According to its website, the Social Security Administration’s definition of disability includes a functional approach. Unfortunately, applicants for Social Security disability insurance who have hard-to-prove conditions may still have difficulty compiling adequate evidence to prove the extent of their impairment.
In fact, a recent article suggests that some of the difficulty in talking about pain may be inherent to our culture and language. In the post-anesthetic world of modern medicine, pain is regarded as something that should be eradicated, making words to describe pain even more unnecessary. With technology like magnetic resonance imaging, computed tomography and other tests, doctors confirm that science is now the preferred method for diagnosing symptoms. A patient’s subjective descriptions of his or her pain may not seem nearly as important in the diagnostic process.

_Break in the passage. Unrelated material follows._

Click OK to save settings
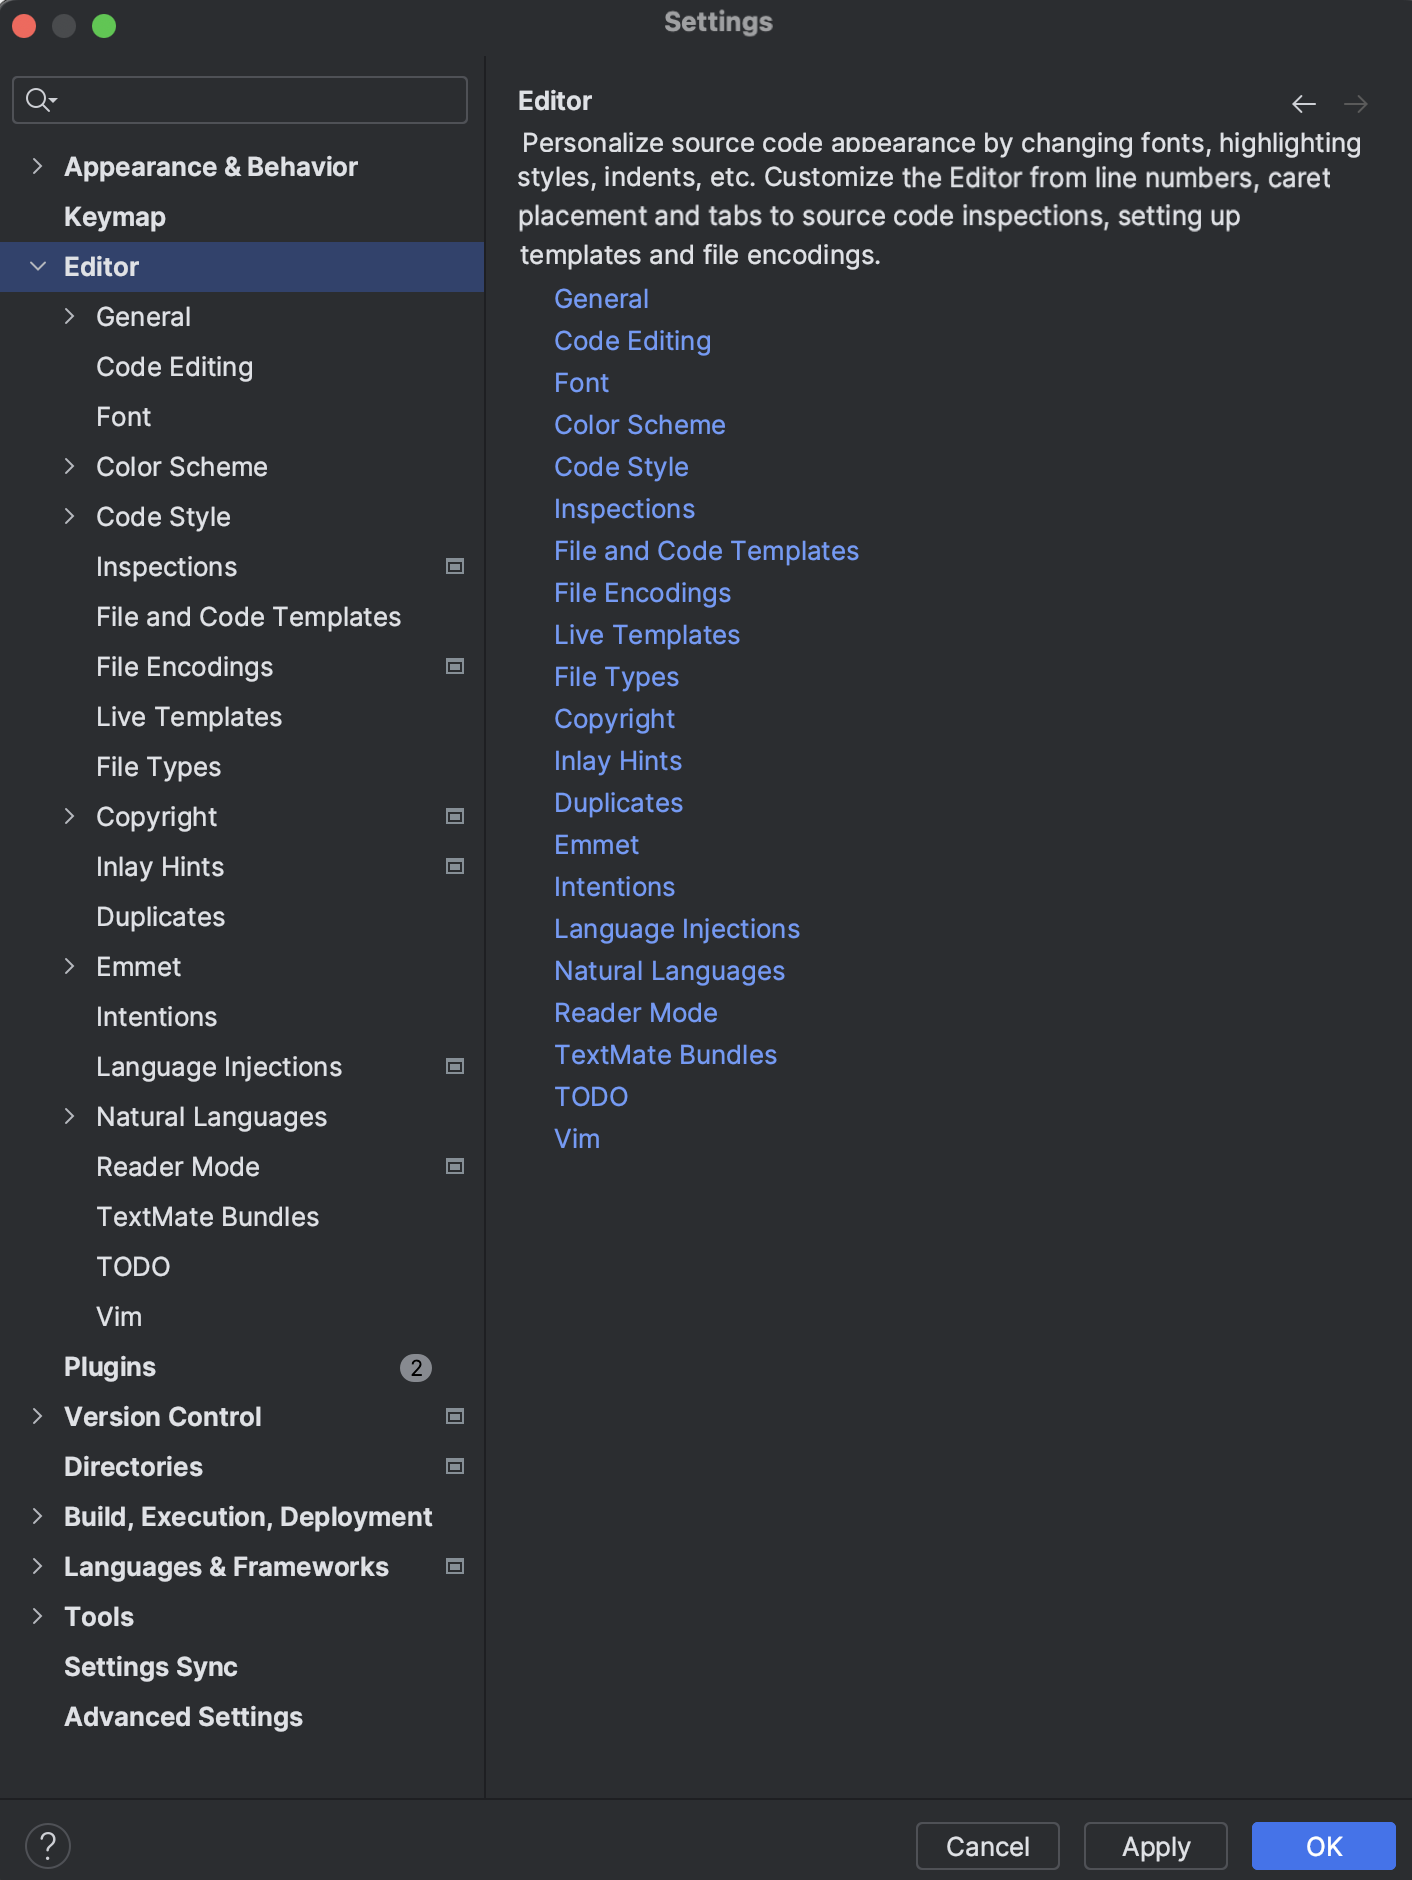 pos(1322,1845)
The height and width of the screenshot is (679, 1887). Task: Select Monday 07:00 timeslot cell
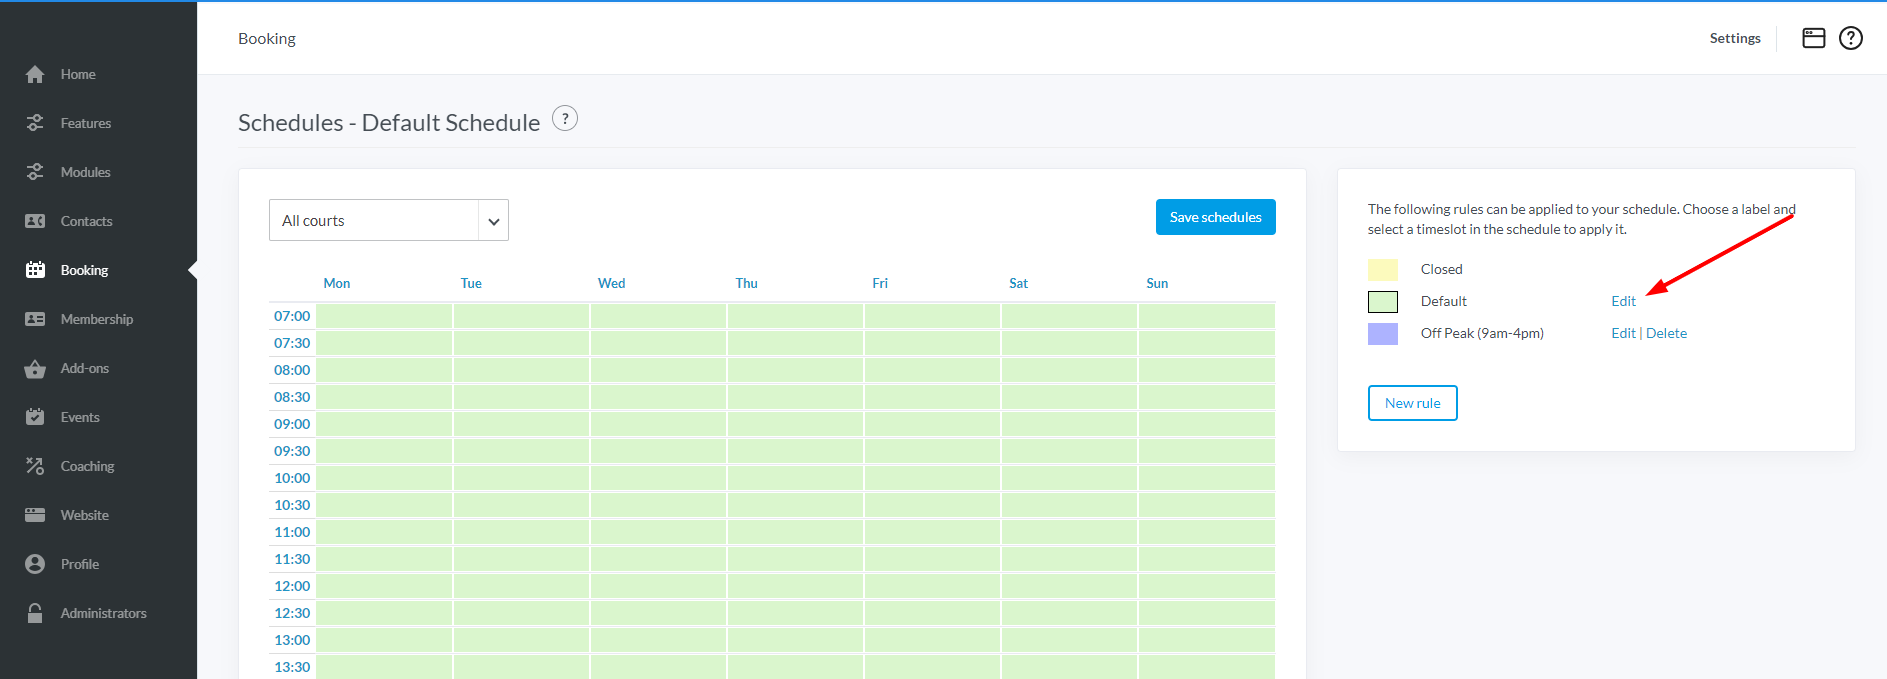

Yet the fact remains that many autoimmune disorders and chronic pain disabilities are not yet understood. Said another way, science does not understand the cause of such disabilities, let alone their cures. Even treatment of pain symptoms is ineffectual in many cases. For example, many fibromyalgia patients report little to no improvement in their pain management under currently available prescription medications.
Being unable to work because of a physical or mental disability is extremely frustrating. Workers that have paid into the system deserve to receive SSDI payments during times of misfortune. Yet not being able to find the right language or ways to document pain symptoms and other functional limitations can add insult to injury. Fortunately, an attorney who focuses on disability benefits will know strategies for preparing the strongest possible SSDI application.